O foie gras, considerado um dos itens mais luxuosos da alta gastronomia mundial, pode ser proibido no Brasil. A Comissão de Constituição e Justiça e de Cidadania da Câmara dos Deputados aprovou o Projeto de Lei 90/20, que veta a produção e a comercialização de produtos obtidos por meio de alimentação forçada de animais, prática utilizada principalmente na produção do fígado gordo de pato ou ganso, tradicional iguaria da culinária francesa.
Consumido em restaurantes sofisticados e frequentemente associado à gastronomia de luxo, o foie gras é produzido a partir do método conhecido como gavage, em que um tubo é introduzido na garganta da ave para acelerar a alimentação e provocar a hipertrofia do fígado.

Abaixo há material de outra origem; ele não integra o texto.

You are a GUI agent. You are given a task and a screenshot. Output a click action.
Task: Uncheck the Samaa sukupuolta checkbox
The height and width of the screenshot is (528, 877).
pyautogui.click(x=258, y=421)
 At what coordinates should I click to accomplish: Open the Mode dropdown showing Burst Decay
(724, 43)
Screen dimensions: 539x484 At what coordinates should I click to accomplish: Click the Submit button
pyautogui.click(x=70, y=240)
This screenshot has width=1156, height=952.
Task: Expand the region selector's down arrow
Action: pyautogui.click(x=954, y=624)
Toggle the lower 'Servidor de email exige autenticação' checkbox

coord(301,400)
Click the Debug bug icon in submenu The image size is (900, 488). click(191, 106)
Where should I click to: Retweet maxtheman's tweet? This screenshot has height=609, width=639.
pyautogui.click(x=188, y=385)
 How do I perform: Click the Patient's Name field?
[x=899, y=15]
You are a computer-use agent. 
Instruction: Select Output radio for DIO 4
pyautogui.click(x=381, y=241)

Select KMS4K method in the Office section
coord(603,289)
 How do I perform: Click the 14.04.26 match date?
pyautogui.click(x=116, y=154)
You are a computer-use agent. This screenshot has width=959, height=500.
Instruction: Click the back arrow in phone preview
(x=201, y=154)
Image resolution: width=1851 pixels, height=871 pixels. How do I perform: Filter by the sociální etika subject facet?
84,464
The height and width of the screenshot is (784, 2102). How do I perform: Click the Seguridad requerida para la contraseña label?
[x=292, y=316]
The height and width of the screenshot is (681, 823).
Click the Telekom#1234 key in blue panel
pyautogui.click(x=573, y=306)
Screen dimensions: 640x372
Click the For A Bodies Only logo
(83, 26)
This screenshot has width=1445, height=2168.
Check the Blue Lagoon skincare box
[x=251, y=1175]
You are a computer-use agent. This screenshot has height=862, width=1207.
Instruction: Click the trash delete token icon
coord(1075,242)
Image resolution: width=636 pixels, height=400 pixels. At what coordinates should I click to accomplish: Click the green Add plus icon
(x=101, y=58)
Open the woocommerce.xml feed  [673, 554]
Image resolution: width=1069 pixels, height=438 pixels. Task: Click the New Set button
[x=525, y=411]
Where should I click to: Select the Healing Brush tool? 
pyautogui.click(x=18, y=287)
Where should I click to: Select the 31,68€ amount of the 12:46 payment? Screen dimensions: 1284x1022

Pela proposta, a proibição valerá tanto para produtos in natura quanto enlatados.
O relator do projeto, deputado Fred Costa (PRD-MG), defendeu a aprovação da medida. “A técnica de alimentação forçada aumenta a taxa de mortalidade dos animais, podendo ser 25 vezes superior quando comparada a outros sistemas”, disse.
O texto prevê que o descumprimento da norma poderá resultar em penas de detenção de três meses a um ano, além de multa e outras sanções administrativas previstas na Lei de Crimes Ambientais para casos de maus-tratos a animais.
Como o projeto teve tramitação conclusiva, veio do Senado e foi aprovado sem alterações pelas comissões permanentes da Câmara, ele poderá seguir para sanção presidencial, caso não haja recurso para votação no plenário.
Autor da proposta, o senador Eduardo Girão afirmou que a prática é alvo de controvérsia em diferentes países. “As práticas são controvertidas, vistas por muitos como cruéis, e a comercialização dos produtos obtidos já é proibida em alguns países, como Argentina, Austrália e Índia”, disse.
O senador também relembrou uma tentativa anterior de restringir o produto no país. “A cidade de São Paulo aprovou, em 2015, lei municipal que proibia a produção e a comercialização de foie gras, mas a norma foi declarada inconstitucional pelo Tribunal de Justiça ao entender que não cabe ao poder municipal legislar sobre o comércio de um tipo específico de produto, e sim à União”, disse Eduardo Girão.